### GIVEN DATA:
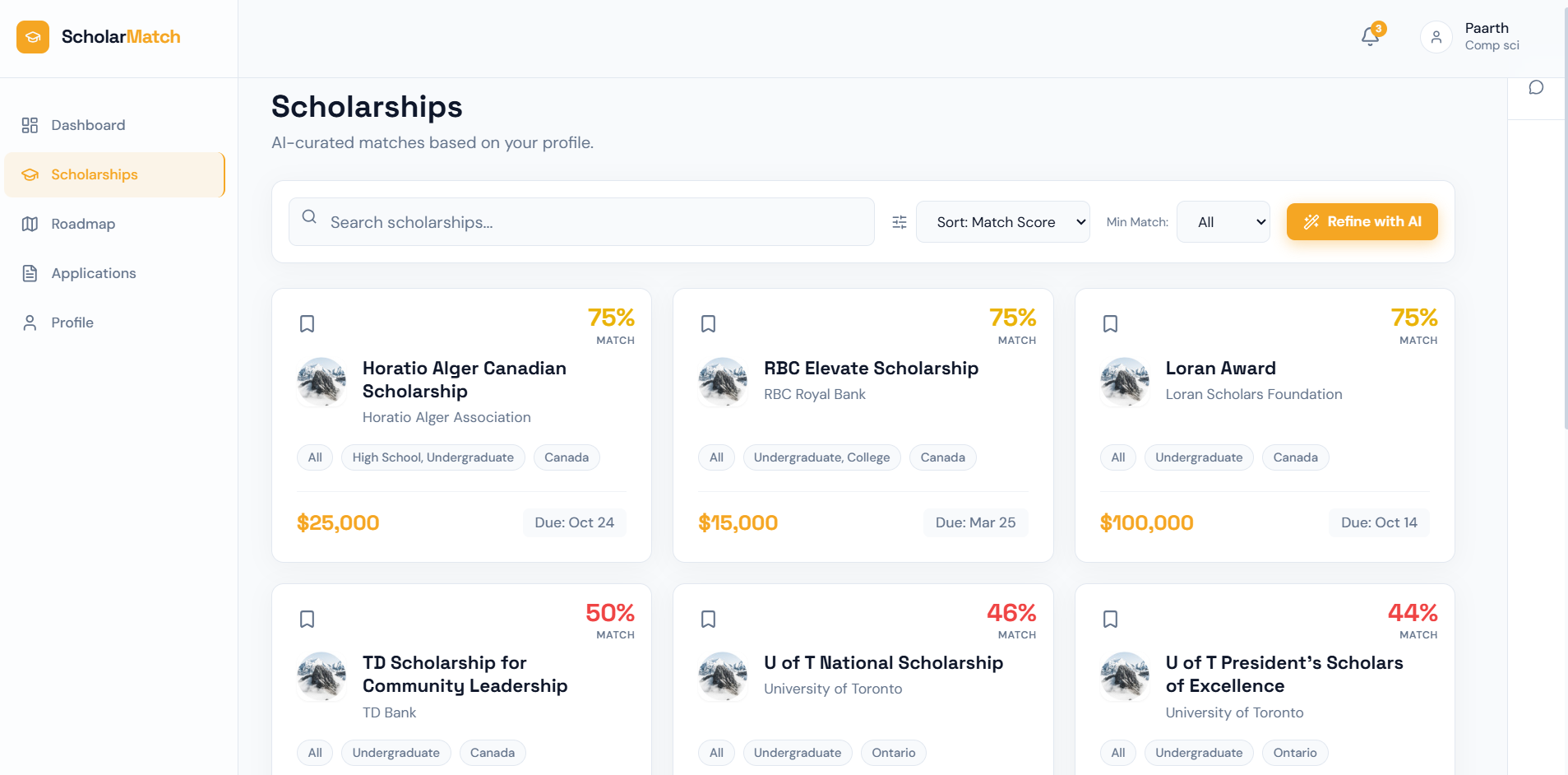The image size is (1568, 775).
Task: Toggle bookmark on TD Scholarship card
Action: click(x=307, y=620)
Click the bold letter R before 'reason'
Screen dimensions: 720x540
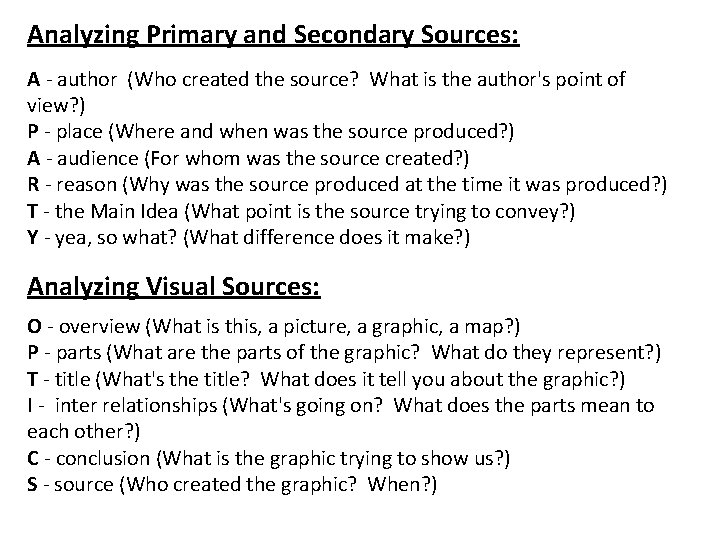(34, 185)
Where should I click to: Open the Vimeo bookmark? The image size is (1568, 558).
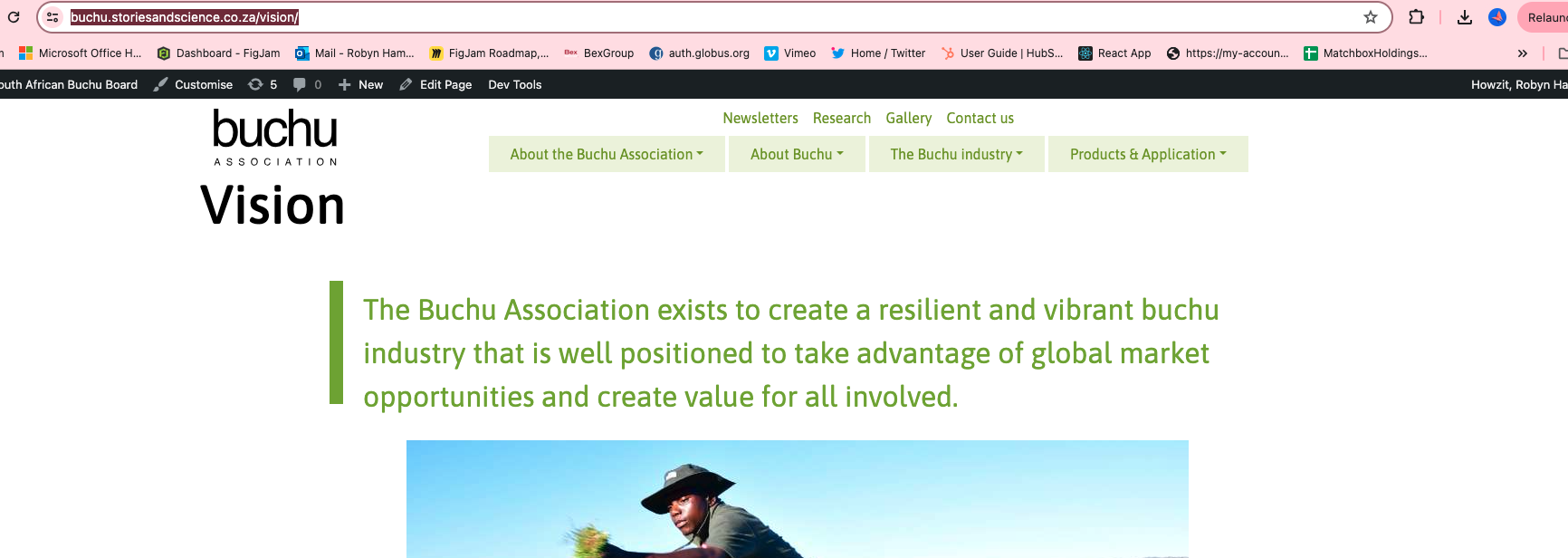coord(789,53)
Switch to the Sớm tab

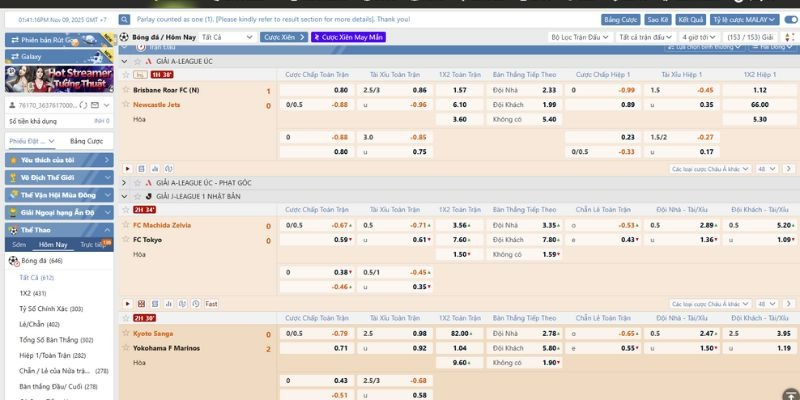click(x=19, y=244)
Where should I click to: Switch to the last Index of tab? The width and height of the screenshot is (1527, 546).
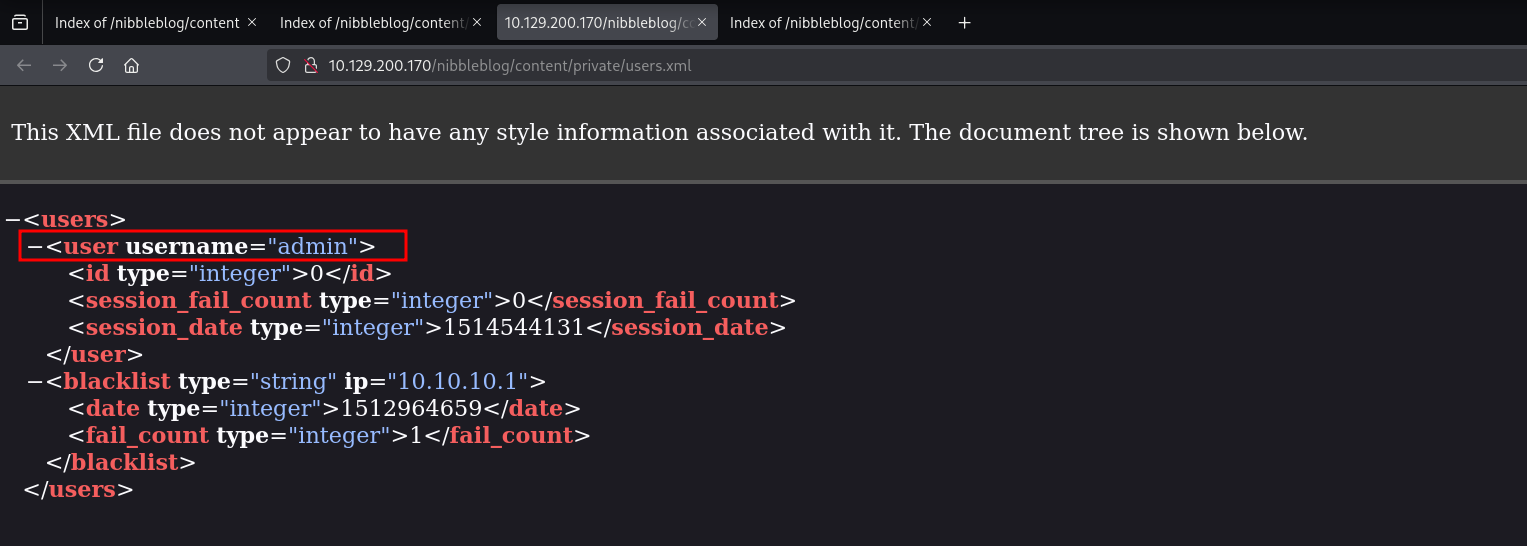point(820,23)
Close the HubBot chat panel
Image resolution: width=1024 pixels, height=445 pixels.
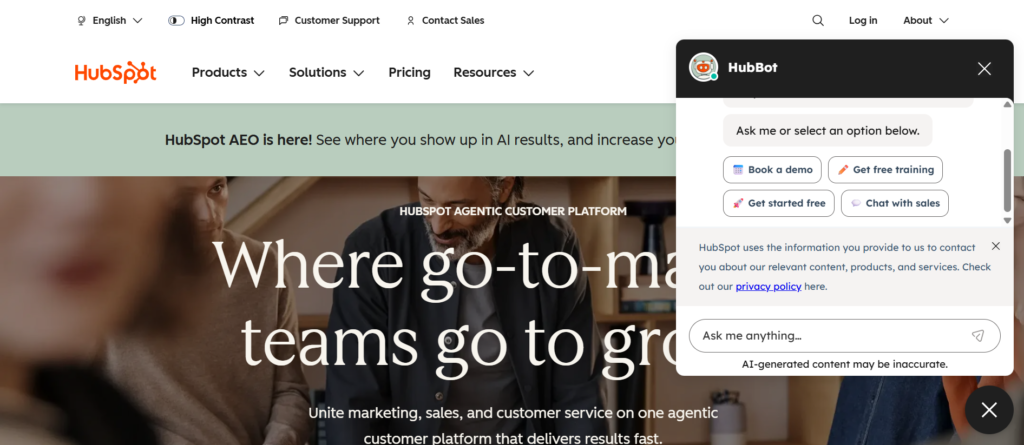click(x=984, y=68)
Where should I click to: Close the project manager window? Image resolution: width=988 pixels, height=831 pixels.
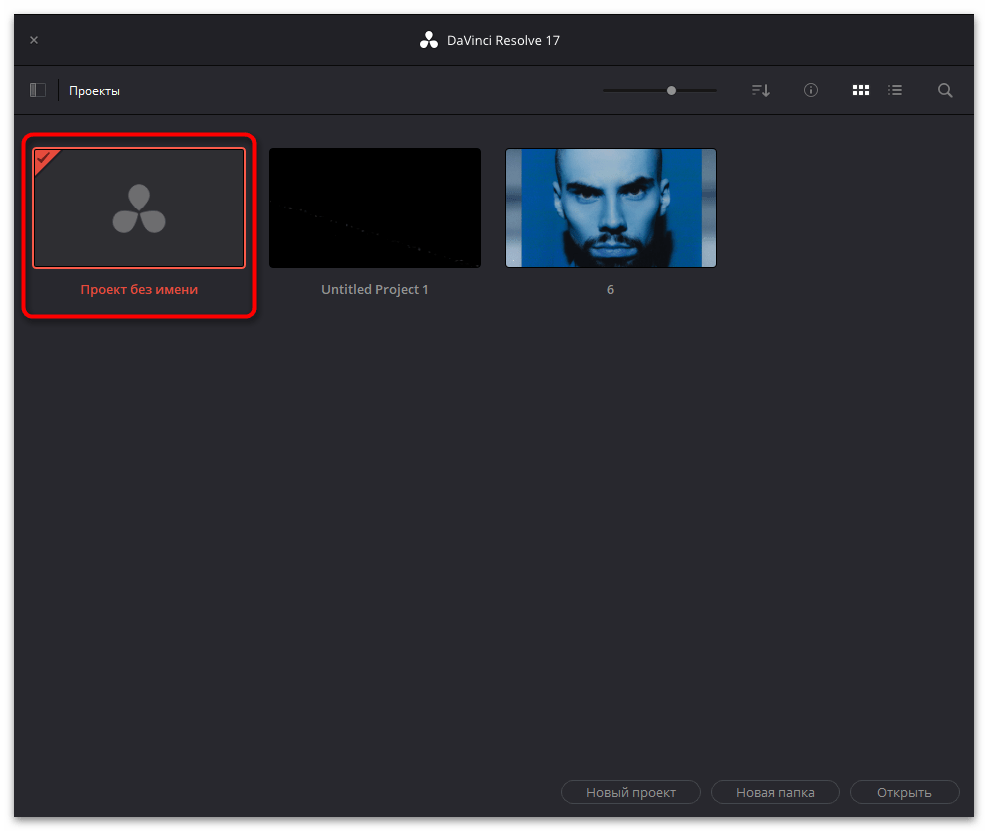pos(34,40)
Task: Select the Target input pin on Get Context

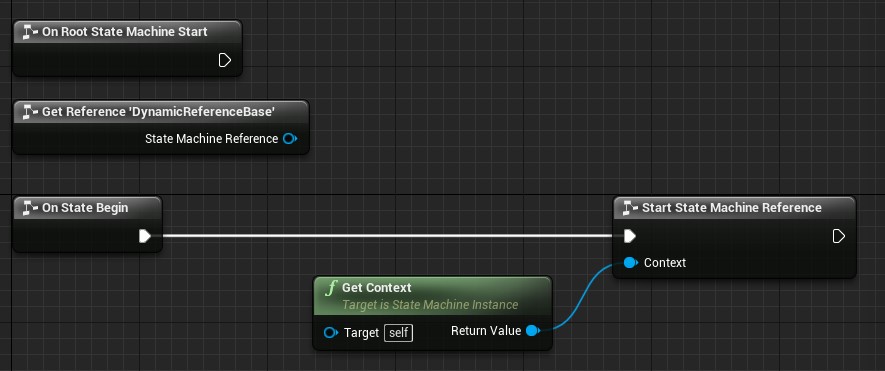Action: (331, 333)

### YOUR GOAL:
Your answer should consist solely of the lines from the line with "Click the bold letter R before 'reason'" to the final line of the listing, set down word for word, pictures omitted.

### TASK ANSWER:
Click the bold letter R before 'reason'
Screen dimensions: 720x540
(34, 185)
Where should I click to: Open the Vimeo bookmark? The image size is (1568, 558).
coord(789,53)
Switch to the Sớm tab

click(x=19, y=244)
Where should I click to: Switch to the last Index of tab? The width and height of the screenshot is (1527, 546).
point(820,23)
Close the HubBot chat panel
Image resolution: width=1024 pixels, height=445 pixels.
click(x=984, y=68)
Where should I click to: Close the project manager window? Image resolution: width=988 pixels, height=831 pixels.
pos(34,40)
Task: Select the Target input pin on Get Context

Action: (331, 333)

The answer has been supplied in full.